Ever since I was that mixed-up mixed-race kid, I've loved batik. It's my heritage. Even though my family moved to Winnipeg when I was still a baby, I must be wearing a batik shirt in a third of all my school photos. After my father died in 1999, I got a bunch of his batiks; most of the swatches above are from his shirts. (This sample doesn't even scratch the surface of the shirts I've owned over the years, let alone the sarongs and other items in my possession. There's a custom batik suit jacket that deserves its own post.) All but the satin shirt above date back to the early 1960s, from before we moved to Canada. I loved these older shirts most of all, so soft, such crazy patterns. I could never decide which was my favourite... though that spider, web and flower pattern with the Raffles label was something special. Sadly the shirts all fell apart from overuse.
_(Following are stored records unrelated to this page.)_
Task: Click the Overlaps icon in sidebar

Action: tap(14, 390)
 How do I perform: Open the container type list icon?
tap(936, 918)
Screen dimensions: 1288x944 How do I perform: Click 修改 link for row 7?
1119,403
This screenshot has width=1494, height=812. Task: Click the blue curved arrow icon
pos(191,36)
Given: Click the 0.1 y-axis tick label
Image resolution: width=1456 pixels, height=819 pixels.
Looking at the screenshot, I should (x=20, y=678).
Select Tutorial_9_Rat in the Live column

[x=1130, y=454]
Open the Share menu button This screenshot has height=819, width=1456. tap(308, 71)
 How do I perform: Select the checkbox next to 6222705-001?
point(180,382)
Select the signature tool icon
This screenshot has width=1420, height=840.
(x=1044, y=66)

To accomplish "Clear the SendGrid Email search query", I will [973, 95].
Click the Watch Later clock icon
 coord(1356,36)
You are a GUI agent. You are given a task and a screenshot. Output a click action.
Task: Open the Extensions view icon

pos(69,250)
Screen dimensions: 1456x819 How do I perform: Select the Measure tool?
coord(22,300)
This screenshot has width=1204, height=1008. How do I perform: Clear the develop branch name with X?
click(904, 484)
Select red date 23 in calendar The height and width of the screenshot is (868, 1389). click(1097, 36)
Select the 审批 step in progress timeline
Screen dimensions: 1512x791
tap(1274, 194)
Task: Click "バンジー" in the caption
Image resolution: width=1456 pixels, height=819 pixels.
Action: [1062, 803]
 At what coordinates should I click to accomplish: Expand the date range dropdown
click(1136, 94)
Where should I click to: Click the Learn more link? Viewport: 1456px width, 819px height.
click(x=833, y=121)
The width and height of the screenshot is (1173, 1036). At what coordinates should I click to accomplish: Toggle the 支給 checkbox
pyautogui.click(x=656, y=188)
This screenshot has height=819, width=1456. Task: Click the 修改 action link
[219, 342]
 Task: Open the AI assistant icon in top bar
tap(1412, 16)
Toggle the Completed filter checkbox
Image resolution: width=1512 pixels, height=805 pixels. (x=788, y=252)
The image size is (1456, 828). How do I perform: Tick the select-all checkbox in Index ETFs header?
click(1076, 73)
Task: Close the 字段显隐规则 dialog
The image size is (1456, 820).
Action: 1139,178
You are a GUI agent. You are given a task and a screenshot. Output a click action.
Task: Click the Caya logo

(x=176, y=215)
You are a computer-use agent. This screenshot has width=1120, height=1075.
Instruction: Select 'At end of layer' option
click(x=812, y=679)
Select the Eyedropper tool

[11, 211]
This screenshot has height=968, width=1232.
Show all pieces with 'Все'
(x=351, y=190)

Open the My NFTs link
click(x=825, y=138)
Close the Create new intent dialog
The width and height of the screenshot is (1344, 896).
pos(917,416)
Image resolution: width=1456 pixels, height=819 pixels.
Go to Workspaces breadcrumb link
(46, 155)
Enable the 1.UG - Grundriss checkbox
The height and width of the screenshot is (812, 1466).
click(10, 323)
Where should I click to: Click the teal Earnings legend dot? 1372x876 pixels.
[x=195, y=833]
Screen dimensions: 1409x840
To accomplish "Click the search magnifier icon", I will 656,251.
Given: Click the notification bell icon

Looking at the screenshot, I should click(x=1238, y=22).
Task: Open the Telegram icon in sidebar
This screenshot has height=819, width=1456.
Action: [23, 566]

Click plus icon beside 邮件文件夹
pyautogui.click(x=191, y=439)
I gave the remnants to my friend, textile artist Grant Heaps, in the hope that they might live again in some other guise.
As most people know, traditionally, batik is made by a wax resist dyeing technique. Wax patterns are drawn or stamped onto the fabric before it's dyed; the dye won't show wherever there's wax. Complex patterns are built up by adding and removing layers of wax patterning before each colour bath. To me it's a perfect symbol of my syncretic heritage, how immigrants of all backgrounds cherry pick and discard various elements from our cultures of birth and adoption, building something new and whole by layering additions and subtractions. But that's what everyone does, not just immigrants and culturally hyphenated folks, especially in our increasingly connected world. No culture develops in isolation.
While the technique may have originally come from India, batik dates back to at least the 12th-century in Java where it reached its pinnacle; it may very well have developed indigenously in parts of what is now Indonesia. Today, it's made throughout southeast Asia. I've been to some amazing batik factories in northeast Malaysia. But the history is quite contested. When the UN added Indonesian batik to its list of the "Intangible Cultural Heritage of Humanity" in 2009 it flamed a culture war between Malaysia and Indonesia. Indonesians complained that Malaysians had "stolen" batik; that they had no claim to it. (It should be noted that the two countries share commonalities and rivalries much in the same way that Canada and the US do, though over a considerably much longer time frame; only siblings fight like this.) But claims to exclusivity are anathema to southeast Asia, a maritime region that, until fairly recently, enjoyed the free movement of people, trade goods and ideas. Exclusivity does not wear batik. As the UNESCO website notes, batik contains everything from Arabic calligraphy and European florals to Chinese phoenixes, Japanese cherry blossoms and Indo-Persian peacocks.
So my claim to batik does not stem from my Malaysianess, regardless of what some Indonesians might think, nor does it stem from some other unique racial or cultural connection. I strongly believe that everyone has equal claim to all cultures. There is no such thing as misappropriation -- there is such a thing as facile understanding or inept art, but that should never preclude the attempted connection. Like with music, like with food, mixing things up makes for beautiful, meaningful creations. World cultures are the heritage of us all. We all live under a batik flag.